Fold two: House building will fall hard this year and by virtue will have more scope for a sizeable bounce back. Much of the decline, especially in front-end work, has been a result of the need to destock. As we have seen in the car industry this can lead to shutdowns while inventories are reduced.

But as Mervyn King, Governor of the Bank of England, likes to point out, a sharp downward readjustment in the stock cycle tends to lead to a sharp rise once stocks have been reduced.

And he pointed out again today the significance of the stock cycle during the Inflation Report press conference. This in part is a factor in the Bank suggesting a V-shaped recession as its central forecast for GDP growth.

House builders have to build at some point if they are to sell homes. And we are already seeing signs of new sites being opened up, selectively, and as Aaron Morby was keen to point out this morning there's a buzz about the SED show on this very subject.

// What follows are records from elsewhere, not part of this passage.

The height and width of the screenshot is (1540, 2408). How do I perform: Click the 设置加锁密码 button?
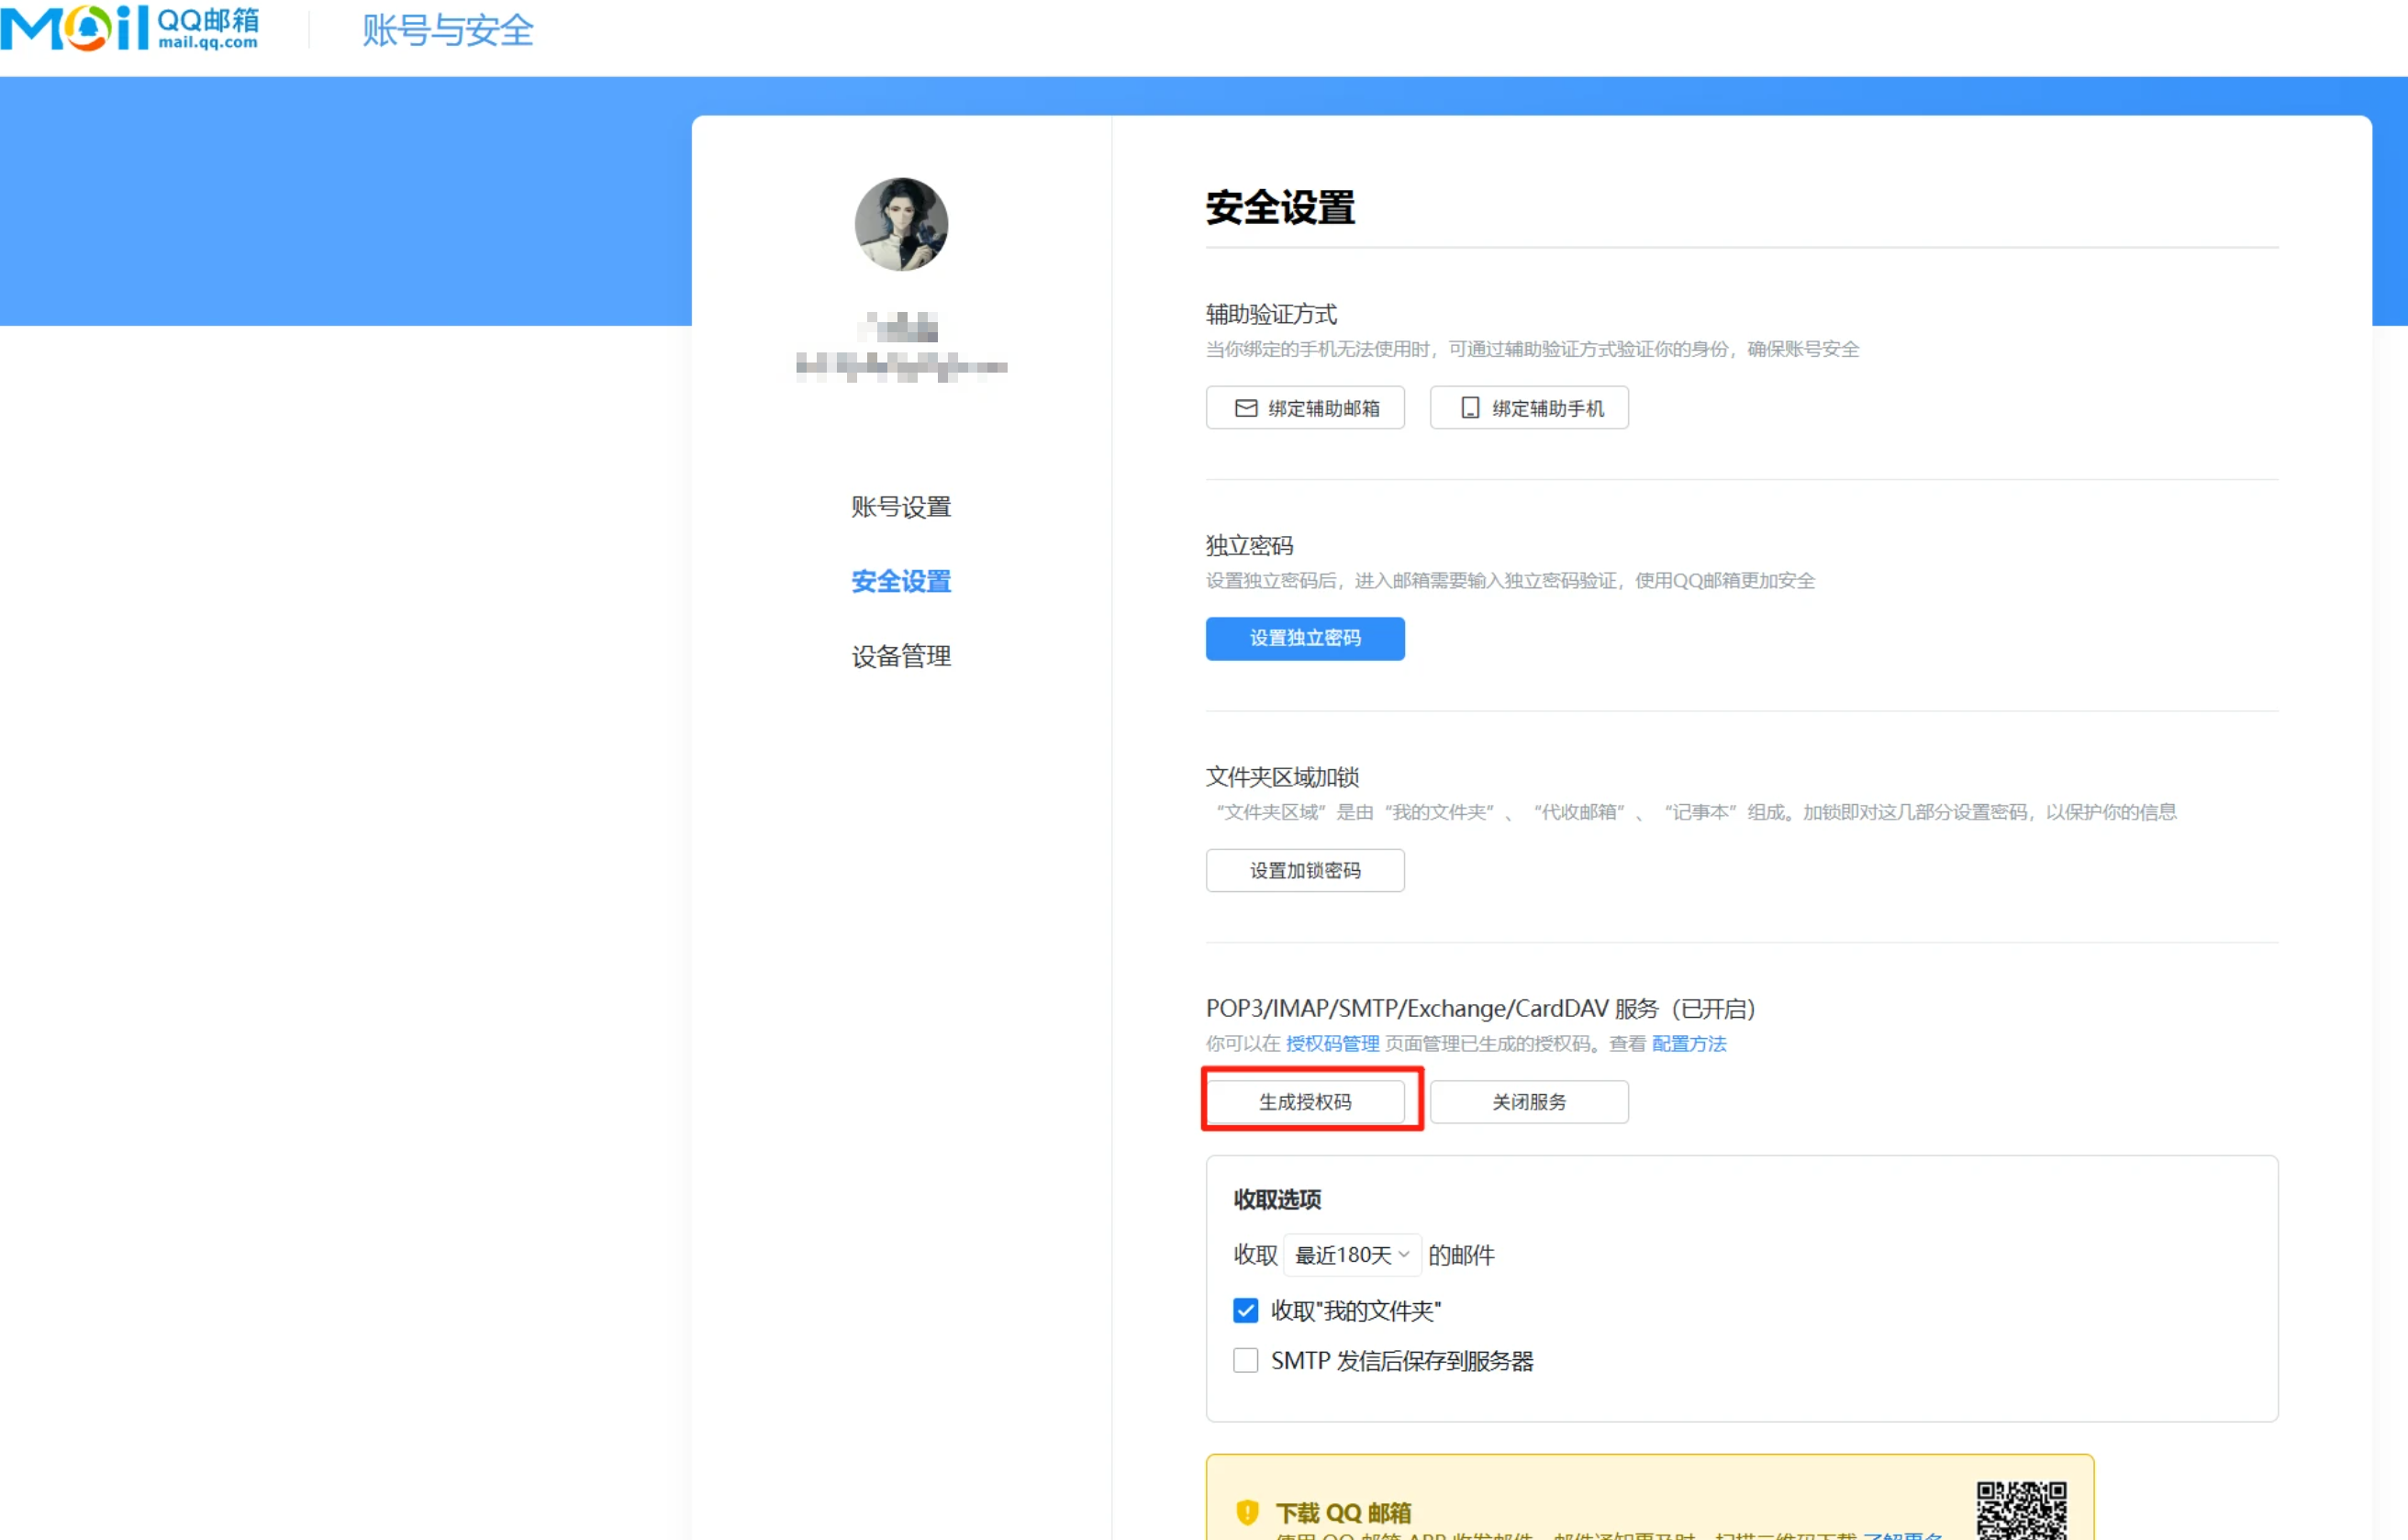1304,870
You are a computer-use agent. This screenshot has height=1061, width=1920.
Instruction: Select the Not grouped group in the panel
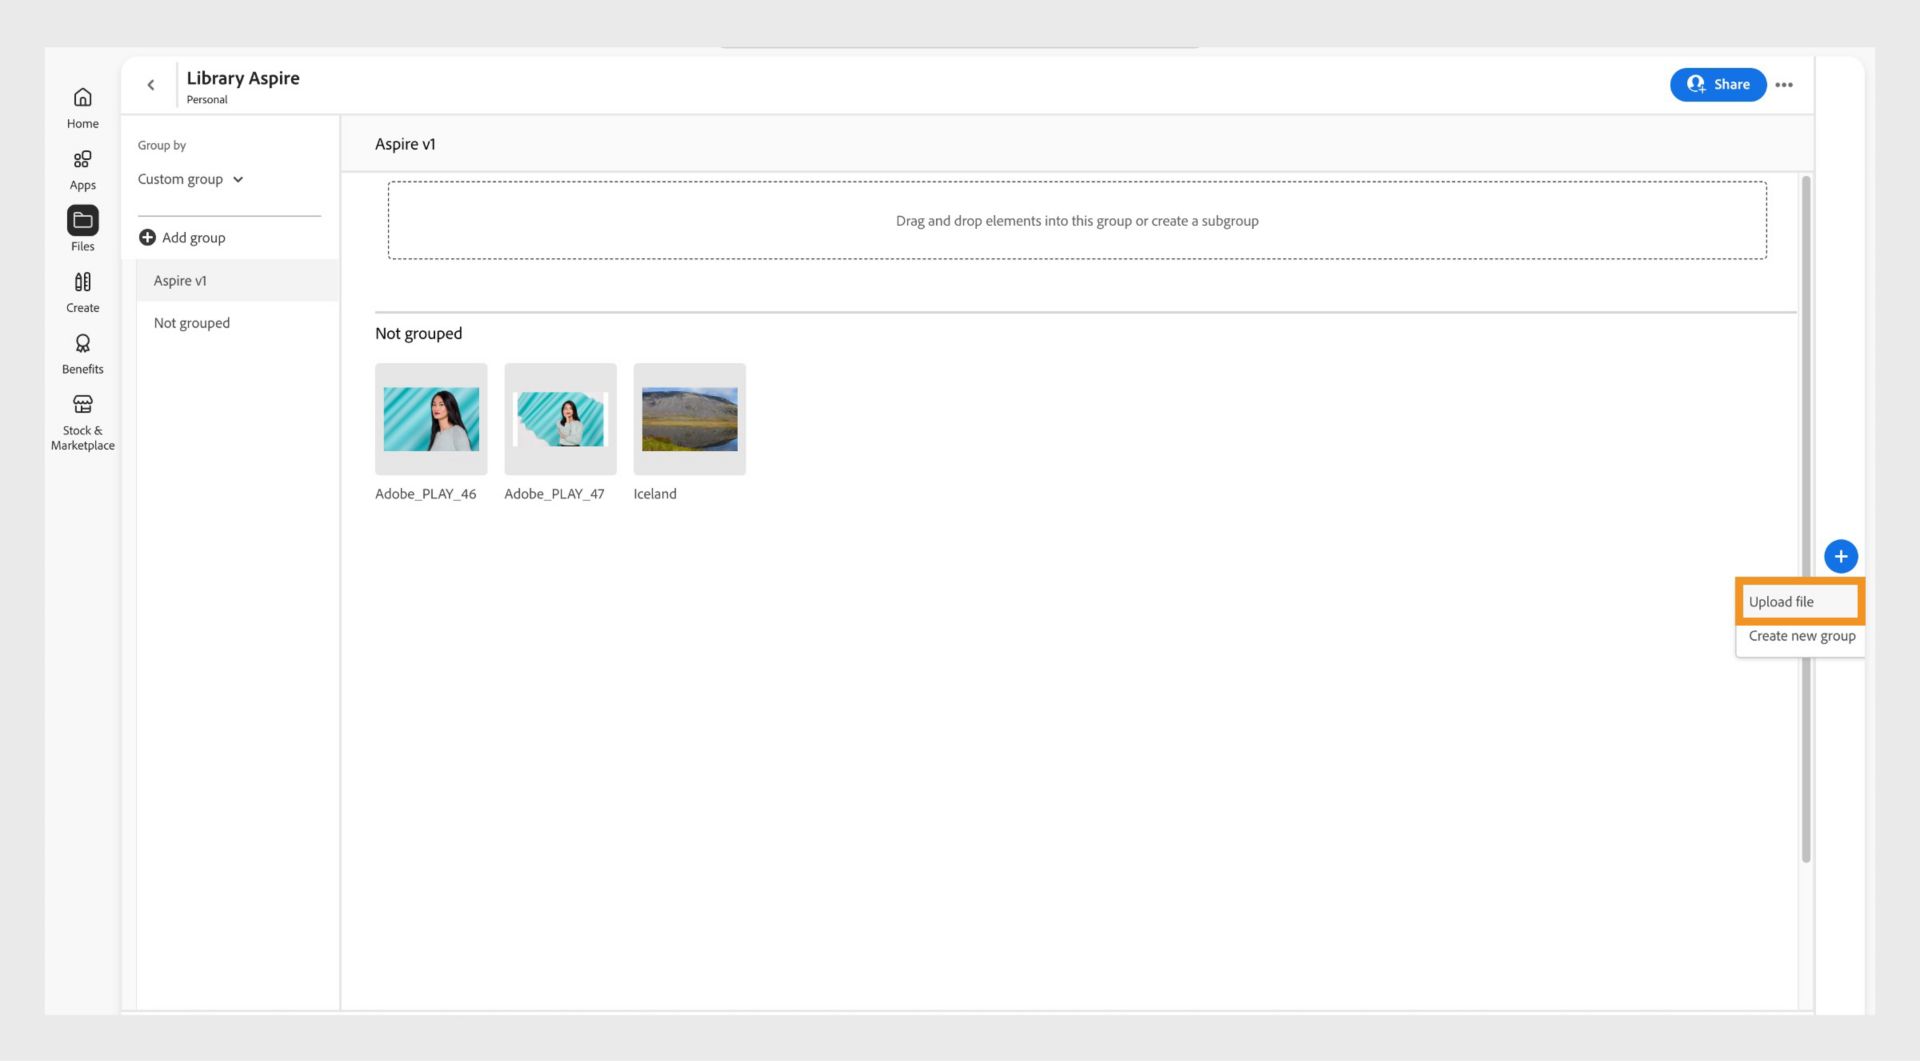click(x=191, y=322)
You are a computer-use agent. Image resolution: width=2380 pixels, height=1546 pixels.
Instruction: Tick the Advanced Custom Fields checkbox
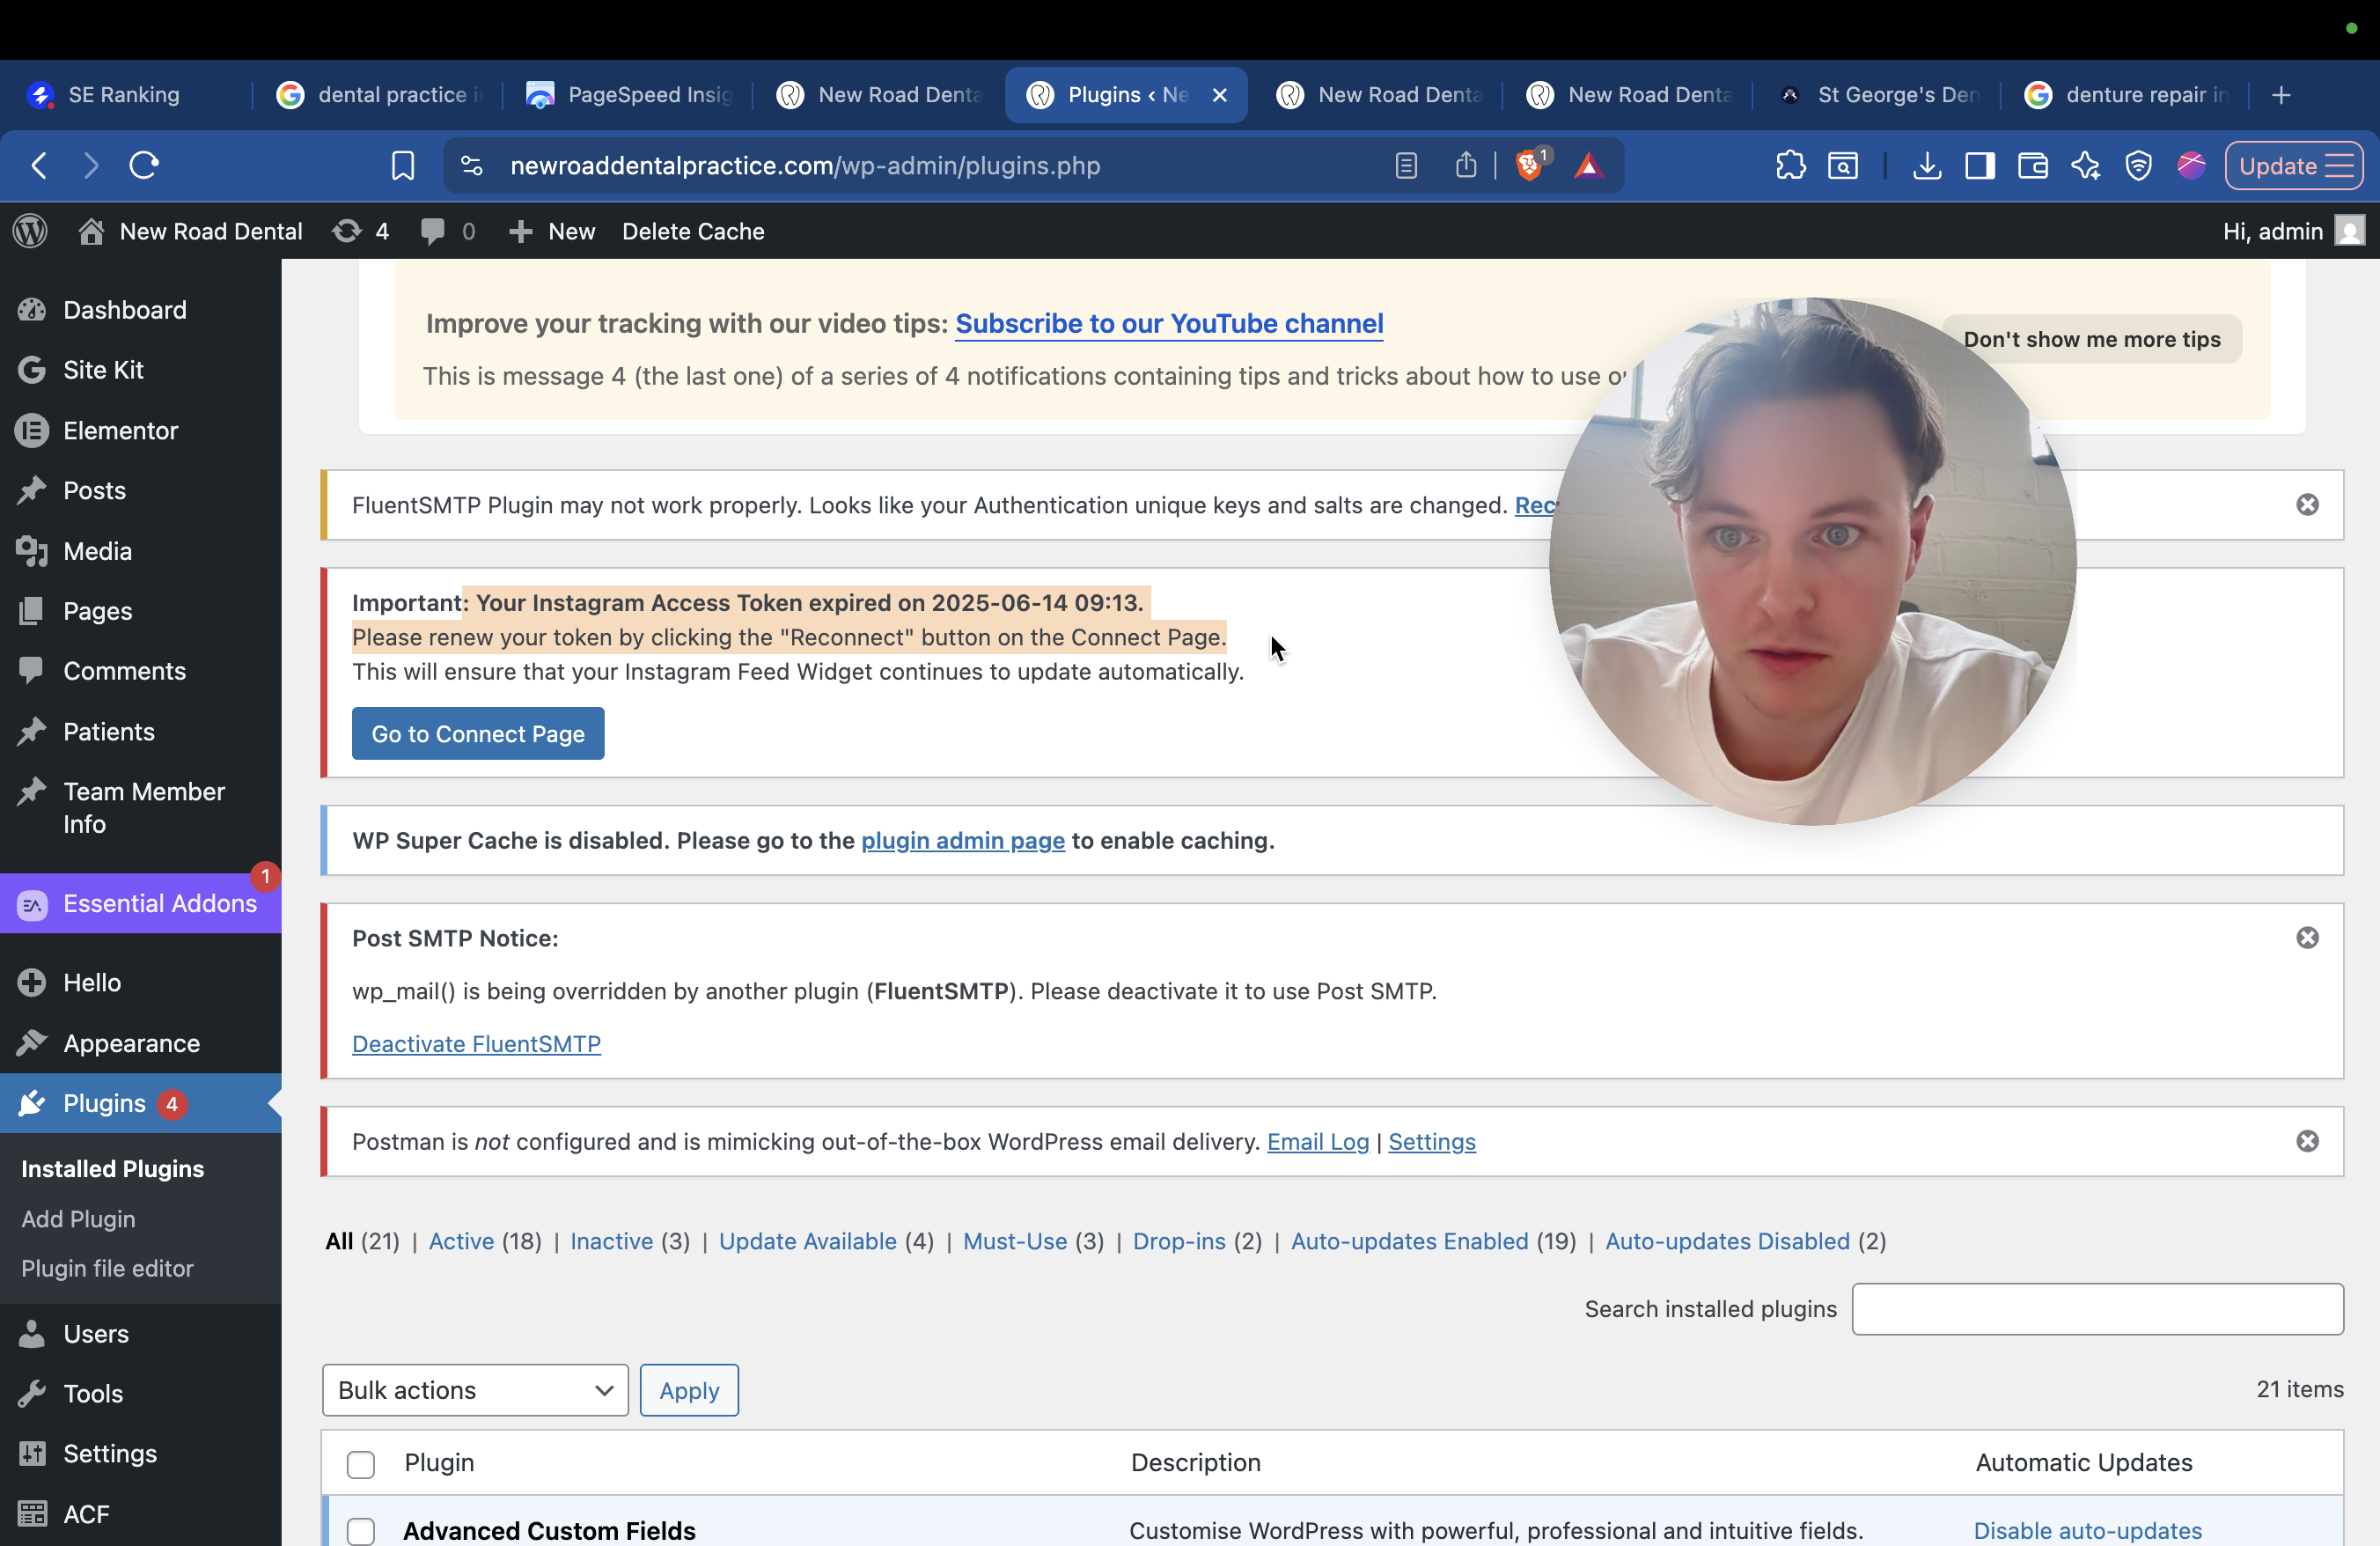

As John Stewart points out, in Housing Market Report in his analysis of the HBF survey: "... the latest results show house builders have largely cleared their excess work in progress and stock." So, opening up of new sites is not necessarily a sign of recovery, but encouraging nonetheless.

In a sense it is the severe depth of the house building recession that will in itself make strong growth more likely in the years ahead. That is if you believe there is a demand and need to build homes at a rate of more than 100,000 a year.

Certainly, it is the view of many of the forecasters, such as those at the Construction Products Association, that we should see strong growth for house building starting in 2010.

Before we get too carried away this will be from a low base. But it is generally better to be in at the bottom of a rising market than the top of one that is tipping into decline.

And anyway, it may take you six months to a year to see the results of your strategic planning if you start now. By then the world will look different.